Gladwell also correctly notes that people are sometimes taken out of opportunity because of compulsory demands made by others, such as military service and the draft (in the past). Of course, compulsory demands sometimes can create hidden opportunity, too.
In the second part of the book, Gladwell gets into problems that are more deeply rooted in the various cultures of people. He traces the history of “honor culture” among southern families back to shepherds back in rural Ireland and Scotland, leading to a major subtle cultural problem today in the US, one which probably prolonged segregation and racism. That is, the idea that a man’s “reputation” is defined by his ability to defend his family from outsiders rather than by complying to right and wrong as usually expressed in an impartial system of law. One could imagine that the same thinking style affects crime families, and forms the plot basis of more than one soap opera. Imagine how such an issue leads to other social tensions. For example, this may explain why President Clinton’s attempt to lift the ban on gays in the military led to so much resistance (and the policy “don’t ask don’t tell” which reflects a hypocritical and pretectionist attitude about many things in the wider society).
He also gives interesting observations on how Asian cultural values affect their competitiveness in both negative and positive ways. On the negative side, Asian languages (particularly Korean) place (in their grammar) emphasis on the “social” relationship between the speaker and listener. This has a serious impact on the way directions are perceived in safety-sensitive areas like airlines cockpits. The listener is held to more level of responsibility than the speaker, as in the West. (This sounds a bit like the new “implicit content” issue on the Internet.) On the other hand, Asian languages represent numbers in a straightforward way, which makes mathematics much easier for Asian kids to grasp very early in life. Is it any wonder that so many kids of Asian descent are in all the AP math classes in American high schools?

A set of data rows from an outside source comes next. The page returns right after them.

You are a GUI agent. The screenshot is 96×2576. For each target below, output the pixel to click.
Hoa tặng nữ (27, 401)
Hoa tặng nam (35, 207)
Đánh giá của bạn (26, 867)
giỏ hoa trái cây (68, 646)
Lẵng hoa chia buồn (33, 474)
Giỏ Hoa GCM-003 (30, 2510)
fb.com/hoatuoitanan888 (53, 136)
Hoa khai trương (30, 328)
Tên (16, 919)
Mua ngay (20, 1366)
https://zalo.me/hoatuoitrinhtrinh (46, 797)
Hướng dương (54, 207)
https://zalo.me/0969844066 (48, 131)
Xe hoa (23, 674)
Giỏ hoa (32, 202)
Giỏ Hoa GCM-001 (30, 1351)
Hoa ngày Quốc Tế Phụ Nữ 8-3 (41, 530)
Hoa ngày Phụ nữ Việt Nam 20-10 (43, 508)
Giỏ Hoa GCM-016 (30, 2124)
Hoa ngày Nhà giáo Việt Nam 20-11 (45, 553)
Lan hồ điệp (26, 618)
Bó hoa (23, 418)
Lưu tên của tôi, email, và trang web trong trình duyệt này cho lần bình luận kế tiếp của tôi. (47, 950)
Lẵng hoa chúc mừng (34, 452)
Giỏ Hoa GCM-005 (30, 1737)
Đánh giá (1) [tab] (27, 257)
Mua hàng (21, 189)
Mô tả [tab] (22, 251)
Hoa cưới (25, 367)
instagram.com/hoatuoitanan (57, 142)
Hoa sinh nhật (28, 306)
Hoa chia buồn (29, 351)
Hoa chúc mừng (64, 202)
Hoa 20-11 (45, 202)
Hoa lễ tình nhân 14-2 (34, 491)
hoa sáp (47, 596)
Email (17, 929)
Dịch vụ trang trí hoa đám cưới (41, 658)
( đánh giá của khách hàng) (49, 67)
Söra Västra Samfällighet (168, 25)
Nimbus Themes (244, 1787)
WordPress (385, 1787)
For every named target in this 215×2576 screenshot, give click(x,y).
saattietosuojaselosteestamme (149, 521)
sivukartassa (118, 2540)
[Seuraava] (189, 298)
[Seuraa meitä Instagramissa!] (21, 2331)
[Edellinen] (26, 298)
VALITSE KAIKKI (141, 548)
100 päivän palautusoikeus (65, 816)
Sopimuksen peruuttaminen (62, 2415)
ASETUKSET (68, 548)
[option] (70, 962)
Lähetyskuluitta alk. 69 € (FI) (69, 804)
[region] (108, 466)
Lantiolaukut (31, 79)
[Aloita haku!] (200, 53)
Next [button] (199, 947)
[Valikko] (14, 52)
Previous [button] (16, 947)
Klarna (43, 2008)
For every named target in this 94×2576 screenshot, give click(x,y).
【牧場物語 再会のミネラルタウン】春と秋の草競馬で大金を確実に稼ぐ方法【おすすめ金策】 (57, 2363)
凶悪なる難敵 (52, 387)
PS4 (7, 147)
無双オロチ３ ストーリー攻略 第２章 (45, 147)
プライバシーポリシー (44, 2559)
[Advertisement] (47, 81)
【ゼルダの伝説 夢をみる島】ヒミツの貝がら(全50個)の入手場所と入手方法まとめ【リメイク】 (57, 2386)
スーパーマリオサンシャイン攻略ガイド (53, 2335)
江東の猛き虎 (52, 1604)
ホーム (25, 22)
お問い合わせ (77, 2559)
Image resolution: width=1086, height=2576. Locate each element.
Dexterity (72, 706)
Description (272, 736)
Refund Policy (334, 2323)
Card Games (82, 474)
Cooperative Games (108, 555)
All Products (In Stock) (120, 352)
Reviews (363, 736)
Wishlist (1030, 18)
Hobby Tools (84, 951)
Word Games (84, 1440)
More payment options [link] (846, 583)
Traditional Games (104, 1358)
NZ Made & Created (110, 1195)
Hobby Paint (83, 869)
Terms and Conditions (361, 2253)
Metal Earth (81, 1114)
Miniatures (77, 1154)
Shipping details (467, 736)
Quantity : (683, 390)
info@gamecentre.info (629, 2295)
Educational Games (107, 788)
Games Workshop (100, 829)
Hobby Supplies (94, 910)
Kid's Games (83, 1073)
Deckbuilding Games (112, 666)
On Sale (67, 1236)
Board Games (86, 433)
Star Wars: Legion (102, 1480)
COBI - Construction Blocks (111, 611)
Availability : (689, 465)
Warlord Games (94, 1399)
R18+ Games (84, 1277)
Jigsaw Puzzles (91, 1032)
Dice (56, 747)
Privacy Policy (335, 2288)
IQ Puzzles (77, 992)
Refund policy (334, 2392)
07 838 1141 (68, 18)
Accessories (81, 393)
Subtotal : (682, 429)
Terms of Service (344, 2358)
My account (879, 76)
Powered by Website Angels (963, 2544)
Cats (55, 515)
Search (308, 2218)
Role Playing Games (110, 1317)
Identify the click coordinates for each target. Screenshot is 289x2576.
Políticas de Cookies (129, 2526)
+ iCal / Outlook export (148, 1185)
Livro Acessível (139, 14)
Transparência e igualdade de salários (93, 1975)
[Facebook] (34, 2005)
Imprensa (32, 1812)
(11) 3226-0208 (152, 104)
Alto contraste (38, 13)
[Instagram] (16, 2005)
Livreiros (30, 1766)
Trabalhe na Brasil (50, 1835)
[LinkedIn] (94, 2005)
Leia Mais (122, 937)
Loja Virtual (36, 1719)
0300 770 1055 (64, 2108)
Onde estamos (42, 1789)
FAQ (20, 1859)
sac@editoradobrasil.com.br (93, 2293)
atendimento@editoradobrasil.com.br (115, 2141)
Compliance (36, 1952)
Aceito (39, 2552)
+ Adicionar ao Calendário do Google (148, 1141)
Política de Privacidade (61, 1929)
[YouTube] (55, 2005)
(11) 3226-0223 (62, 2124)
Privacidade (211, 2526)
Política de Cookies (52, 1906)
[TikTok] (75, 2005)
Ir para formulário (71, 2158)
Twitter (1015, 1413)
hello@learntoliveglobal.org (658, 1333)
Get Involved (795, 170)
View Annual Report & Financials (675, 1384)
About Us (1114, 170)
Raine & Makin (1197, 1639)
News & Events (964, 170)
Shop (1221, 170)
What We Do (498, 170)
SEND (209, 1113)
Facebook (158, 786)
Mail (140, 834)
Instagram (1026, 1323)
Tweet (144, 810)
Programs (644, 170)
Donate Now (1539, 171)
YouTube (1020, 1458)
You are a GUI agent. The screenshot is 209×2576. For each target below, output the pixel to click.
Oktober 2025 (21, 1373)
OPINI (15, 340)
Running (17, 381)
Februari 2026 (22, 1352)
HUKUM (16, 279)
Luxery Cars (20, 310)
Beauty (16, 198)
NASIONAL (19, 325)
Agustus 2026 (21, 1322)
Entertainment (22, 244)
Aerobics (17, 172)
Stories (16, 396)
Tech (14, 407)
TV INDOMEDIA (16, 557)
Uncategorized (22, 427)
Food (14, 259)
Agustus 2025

Furthermore, Asian geography encouraged decentralization of agriculture, as with the rice paddy. As a result, Asian culture developed a more dependable work ethic, than European and then American systems so dependent on both irregular rest or hibernation periods and on a feudal, political or capitalist business hierarchy. Asian culture translates into better success in school. Innovative school systems like the KIPP system work by increasing the length of time in school and changing the sense of work ethic among kids to more like that of Asian culture.
I found all of this interesting when substitute teaching. I got feedback that I was not an effective “authority figure.” Well, why did I need to be one, and why was that expected on a short term assignment? I found that in many classes students accomplished even more when I was there than when a regular teacher was; when students are “self-starters” then a laid-back approach works really well. But younger kids from certain cultures seem to need to find the same authority structure reproduced for them at school than they know at home before they can apply themselves.
Gladwell goes light on the “moral” side of all this, saying that we need to provide more opportunity for everyone. Indeed, I grew up in a time when non-performers at school were more likely to be drafted and sent into harms way (in Vietnam). I developed a certain “moral rationalization” for all this that has stayed with me somewhat to this day. We do need to do much more to share the opportunity, and that has a bearing on what should be expected of the rest of us (including those among us who did not have our own children). “Equality of opportunity” but not necessarily of results was one of the biggest moral issues of my day.